Task objective → For each line in the material below that holds "here", copy that line.

- Opening Delimiter -

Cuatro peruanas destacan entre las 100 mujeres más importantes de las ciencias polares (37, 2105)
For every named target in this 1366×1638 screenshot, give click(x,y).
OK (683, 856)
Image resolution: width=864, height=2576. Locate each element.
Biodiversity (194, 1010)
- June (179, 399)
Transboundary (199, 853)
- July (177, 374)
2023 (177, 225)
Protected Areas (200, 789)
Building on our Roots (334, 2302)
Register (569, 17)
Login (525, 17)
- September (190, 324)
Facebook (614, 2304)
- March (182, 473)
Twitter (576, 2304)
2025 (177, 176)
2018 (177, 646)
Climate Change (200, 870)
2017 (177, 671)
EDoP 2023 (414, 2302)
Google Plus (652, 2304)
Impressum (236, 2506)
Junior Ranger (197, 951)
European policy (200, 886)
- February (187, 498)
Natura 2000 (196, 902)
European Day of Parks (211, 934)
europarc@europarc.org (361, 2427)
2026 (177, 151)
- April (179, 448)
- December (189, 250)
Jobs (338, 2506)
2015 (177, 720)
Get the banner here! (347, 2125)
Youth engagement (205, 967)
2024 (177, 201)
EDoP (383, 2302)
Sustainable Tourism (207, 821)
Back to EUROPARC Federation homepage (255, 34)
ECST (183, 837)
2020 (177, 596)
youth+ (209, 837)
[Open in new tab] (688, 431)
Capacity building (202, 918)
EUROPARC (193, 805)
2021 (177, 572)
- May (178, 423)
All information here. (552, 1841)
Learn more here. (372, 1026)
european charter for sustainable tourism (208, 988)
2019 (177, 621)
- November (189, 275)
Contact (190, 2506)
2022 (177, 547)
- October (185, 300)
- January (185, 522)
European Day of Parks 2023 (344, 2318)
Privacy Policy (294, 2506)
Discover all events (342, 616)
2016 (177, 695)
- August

- Closing Delimiter -

Task solution →
Get the banner here! (347, 2125)
All information here. (552, 1841)
Learn more here. (372, 1026)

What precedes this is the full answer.